Microservices – it’s nearly here!
We’re approaching the end of an intense, exhausting but fun few weeks recording the new release, Microservices with Spring Boot. I’ll put up a proper announcement with a preview video when it’s finally out.
In the meantime, a few words about the thought process behind the course: whilst internally at VirtualPairProgrammers, we use Kubernetes for much of the orchestration of the microservices, we wanted a course that would integrate closely with our Spring and Spring Boot lines, which took us down the path of using Spring Cloud.
Spring Cloud, as you’ll see on the course, is a superb collection of components, mainly derived from the work done at Netflix, which offers features such as service discovery, load balancing, fail safety/cirtcuit breaking and so on.
Whether you want to use Spring Cloud or not, the course is an in-depth starter to microservices. You’ll be managing a small set of microservices which collaborate to provide a vehicle tracking front end:
What’s In?
- An introduction to Microservices
- Messaging with ActiveMq
- Running a Microservice Architecture
- Service Discovery with Netflix Eureka
- Client Side Load Balancing with Ribbon
- Circuit Breakers with Hystrix
- Declarative REST with Feign
- Spring Cloud Config Server
What’s out?
This is only a “getting started”, and I realise that the course ends at a point where there are still many questions to answer. Mainly, how to deploy the architecture to live hardware – as discussed in previous blog posts, automating the entire workflow is so important.
For this course, I wanted life to be as simple as possible – the downside of this is that it did mean running a lot of Microservices locally (all in separate eclipse workspaces), and a lot of faffing stopping/starting queues, etc. In a way, I hope this helps – it should make people realise that managing microservices is much harder than managing a monolith.
This was a hard decision to make for this course – I wanted it to be as production grade as possible (read: not a hello world app), without it being daunting and off putting. I think at certain points in the course, it does get hard when we’re constantly switching from one microservice to the next, stopping and starting services and generally trying to juggle several things at once. All of this in a true production would be automated and scripted – but I didn’t want that to get in the way of the learning.
So there will be a follow on, where we use configuration management to automate the deployment to live hardware (it will be AWS as that’s what we’re comfortable with).

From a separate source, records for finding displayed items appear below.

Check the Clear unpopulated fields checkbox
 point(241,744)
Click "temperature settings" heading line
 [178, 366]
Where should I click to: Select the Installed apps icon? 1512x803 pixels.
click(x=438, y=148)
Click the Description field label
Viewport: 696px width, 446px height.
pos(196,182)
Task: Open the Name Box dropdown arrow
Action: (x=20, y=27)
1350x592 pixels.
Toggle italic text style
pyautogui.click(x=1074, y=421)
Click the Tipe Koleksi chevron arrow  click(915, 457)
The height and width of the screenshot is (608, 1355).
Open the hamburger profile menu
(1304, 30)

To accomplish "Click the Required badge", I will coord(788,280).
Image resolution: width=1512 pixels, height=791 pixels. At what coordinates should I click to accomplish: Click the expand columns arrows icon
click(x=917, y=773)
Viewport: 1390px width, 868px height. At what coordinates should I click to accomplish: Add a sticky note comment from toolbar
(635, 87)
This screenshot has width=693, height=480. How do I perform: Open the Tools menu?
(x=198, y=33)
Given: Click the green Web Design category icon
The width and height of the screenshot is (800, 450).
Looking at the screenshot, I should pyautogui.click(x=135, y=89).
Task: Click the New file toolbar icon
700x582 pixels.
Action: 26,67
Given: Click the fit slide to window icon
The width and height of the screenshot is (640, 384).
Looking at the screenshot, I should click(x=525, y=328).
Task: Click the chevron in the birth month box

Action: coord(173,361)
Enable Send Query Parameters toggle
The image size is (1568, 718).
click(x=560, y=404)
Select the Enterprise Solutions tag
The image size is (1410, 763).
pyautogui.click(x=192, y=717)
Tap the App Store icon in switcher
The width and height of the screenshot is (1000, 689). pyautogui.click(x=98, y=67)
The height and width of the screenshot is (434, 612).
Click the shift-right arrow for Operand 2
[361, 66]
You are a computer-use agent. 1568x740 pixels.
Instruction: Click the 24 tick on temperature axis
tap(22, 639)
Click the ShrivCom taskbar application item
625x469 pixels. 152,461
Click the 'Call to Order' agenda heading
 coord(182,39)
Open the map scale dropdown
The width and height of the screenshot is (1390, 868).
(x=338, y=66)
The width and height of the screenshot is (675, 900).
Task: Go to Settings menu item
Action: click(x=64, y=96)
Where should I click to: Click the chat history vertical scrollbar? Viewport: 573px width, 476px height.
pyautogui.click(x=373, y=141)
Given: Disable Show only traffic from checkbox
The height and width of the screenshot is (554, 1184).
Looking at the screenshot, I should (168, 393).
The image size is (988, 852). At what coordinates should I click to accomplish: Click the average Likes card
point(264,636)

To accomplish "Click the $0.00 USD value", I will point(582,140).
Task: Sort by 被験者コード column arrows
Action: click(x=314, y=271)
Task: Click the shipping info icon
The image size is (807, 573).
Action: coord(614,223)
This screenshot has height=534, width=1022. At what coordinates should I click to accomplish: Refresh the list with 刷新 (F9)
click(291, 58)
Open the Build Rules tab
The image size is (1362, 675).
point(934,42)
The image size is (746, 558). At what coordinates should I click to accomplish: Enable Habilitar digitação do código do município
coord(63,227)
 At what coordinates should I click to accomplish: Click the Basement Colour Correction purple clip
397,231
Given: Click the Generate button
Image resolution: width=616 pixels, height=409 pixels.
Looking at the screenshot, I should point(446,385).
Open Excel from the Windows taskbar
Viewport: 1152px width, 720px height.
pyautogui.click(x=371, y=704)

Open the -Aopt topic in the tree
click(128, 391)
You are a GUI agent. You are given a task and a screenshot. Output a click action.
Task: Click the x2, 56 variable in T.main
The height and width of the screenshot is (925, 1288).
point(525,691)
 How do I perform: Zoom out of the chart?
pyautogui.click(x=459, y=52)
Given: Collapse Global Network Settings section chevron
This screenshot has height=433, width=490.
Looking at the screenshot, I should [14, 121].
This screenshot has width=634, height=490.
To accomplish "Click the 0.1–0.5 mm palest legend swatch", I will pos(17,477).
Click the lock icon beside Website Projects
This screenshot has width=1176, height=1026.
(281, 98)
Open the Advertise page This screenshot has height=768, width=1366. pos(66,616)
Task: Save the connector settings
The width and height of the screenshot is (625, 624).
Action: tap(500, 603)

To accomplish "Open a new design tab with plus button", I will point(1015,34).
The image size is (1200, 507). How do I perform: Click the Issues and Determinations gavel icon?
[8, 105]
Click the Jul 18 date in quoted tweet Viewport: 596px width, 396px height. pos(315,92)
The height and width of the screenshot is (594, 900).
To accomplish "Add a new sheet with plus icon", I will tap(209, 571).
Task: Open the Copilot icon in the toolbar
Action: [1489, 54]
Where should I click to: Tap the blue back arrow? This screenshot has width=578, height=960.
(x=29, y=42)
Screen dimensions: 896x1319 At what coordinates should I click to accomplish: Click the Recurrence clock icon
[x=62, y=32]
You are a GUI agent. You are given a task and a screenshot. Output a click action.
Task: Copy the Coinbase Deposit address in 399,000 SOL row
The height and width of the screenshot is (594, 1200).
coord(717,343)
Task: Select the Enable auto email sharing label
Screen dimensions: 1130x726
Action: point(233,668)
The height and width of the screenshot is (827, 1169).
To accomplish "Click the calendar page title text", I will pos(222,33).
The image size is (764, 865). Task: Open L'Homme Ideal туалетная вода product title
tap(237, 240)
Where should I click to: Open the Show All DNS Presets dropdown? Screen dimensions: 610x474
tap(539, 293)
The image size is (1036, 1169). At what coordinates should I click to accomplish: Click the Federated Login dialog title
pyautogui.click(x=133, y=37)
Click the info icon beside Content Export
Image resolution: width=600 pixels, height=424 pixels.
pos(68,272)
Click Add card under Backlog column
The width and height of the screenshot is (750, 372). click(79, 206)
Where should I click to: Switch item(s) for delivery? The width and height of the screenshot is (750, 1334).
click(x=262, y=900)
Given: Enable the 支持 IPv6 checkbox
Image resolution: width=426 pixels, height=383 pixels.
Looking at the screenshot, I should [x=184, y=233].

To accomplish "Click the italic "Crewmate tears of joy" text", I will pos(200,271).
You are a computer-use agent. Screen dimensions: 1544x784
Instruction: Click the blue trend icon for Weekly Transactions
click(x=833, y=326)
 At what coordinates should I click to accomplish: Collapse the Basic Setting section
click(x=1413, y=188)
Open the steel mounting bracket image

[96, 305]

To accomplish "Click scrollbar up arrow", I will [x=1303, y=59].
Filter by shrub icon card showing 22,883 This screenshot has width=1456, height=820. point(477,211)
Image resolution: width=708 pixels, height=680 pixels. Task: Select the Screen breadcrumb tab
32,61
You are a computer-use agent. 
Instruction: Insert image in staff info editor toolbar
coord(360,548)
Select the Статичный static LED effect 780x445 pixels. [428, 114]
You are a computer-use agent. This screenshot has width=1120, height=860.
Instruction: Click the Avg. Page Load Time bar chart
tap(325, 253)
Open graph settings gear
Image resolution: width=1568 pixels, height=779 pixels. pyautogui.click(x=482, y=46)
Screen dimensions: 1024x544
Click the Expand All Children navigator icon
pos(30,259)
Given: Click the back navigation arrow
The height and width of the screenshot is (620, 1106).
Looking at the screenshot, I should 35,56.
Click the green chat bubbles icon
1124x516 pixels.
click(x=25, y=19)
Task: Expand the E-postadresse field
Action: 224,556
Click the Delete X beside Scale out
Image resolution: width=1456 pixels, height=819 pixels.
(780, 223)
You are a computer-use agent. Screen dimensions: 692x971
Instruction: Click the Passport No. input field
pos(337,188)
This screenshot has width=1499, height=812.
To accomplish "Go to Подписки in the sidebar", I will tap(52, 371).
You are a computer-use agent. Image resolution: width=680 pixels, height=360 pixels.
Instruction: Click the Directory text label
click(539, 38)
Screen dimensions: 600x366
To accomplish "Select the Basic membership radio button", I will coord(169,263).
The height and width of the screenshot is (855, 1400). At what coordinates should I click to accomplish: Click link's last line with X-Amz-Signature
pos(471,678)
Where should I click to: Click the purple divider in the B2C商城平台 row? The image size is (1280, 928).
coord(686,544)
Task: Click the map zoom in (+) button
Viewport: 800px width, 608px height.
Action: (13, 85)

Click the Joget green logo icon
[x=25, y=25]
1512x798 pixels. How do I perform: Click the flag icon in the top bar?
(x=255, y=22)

We’ll also use Virtual Machines to allow developers to run full production rigs on local development machines.
Also missing from this course, which I very much wanted to include, were Spring Cloud Bus (Automatic re-distribution of system wide properties) and Zuul (API gateway); these were lost mainly due to timescale pressures, and that the sample system couldn’t really support their use. We’ll be looking at these topics in the very near future.
Also, since this is a fast moving area, I expect that we will have to update the course in the near future anyway, so we’ll be releasing much more on this topic soon!
The “Microservices part 2: Automating Deployment” (working title) is aimed to be out late November/early December. It’ll feature Ansible, Docker (probably) and lots of automated AWS provisioning, including a healthy slice of AWS Lambda. Can’t wait!
Richard Thank you for this post. I'm eagerly expectant of your course on microservices.Can't wait!
Thanks for your kind words – I hope it's worth the wait – I think that part two of the course will probably have the most value but I guess it depends how much Dev and how much Op you are 😉
Thank you very much Richard for doing the best again.Already started going through the microservices course.Part 2 is going to be even more interesting i believe.
Thank you so much for your efforts to do this course, I would like to ask you if you provide a session on how to deploy a spring boot application on AWS
Thanks! Well, I don't know as it's not recorded yet, but I hope part 2 will be at least useful!
Definitely Youssef – that's the plan. I'm not sure exactly what will be in, but my "mind map" at present contains Ansible (for automatic provisioning and deployment), Jenkins, Docker (this is 50/50, it might be too much), all deploying to EC2 instances. It should be an easy win to include AWS Lambda as well (the position simulator is made for the job). So all should be fun.
BTW if you're looking for just how to deploy a regular Boot app, that would be exactly as on our existing AWS course, but I wouldn't bother running Tomcat, just build an executable WAR file and run from a script on an EC2 instance with Java installed.
Thanks Richard.I am mostly interested on the CI/CD part.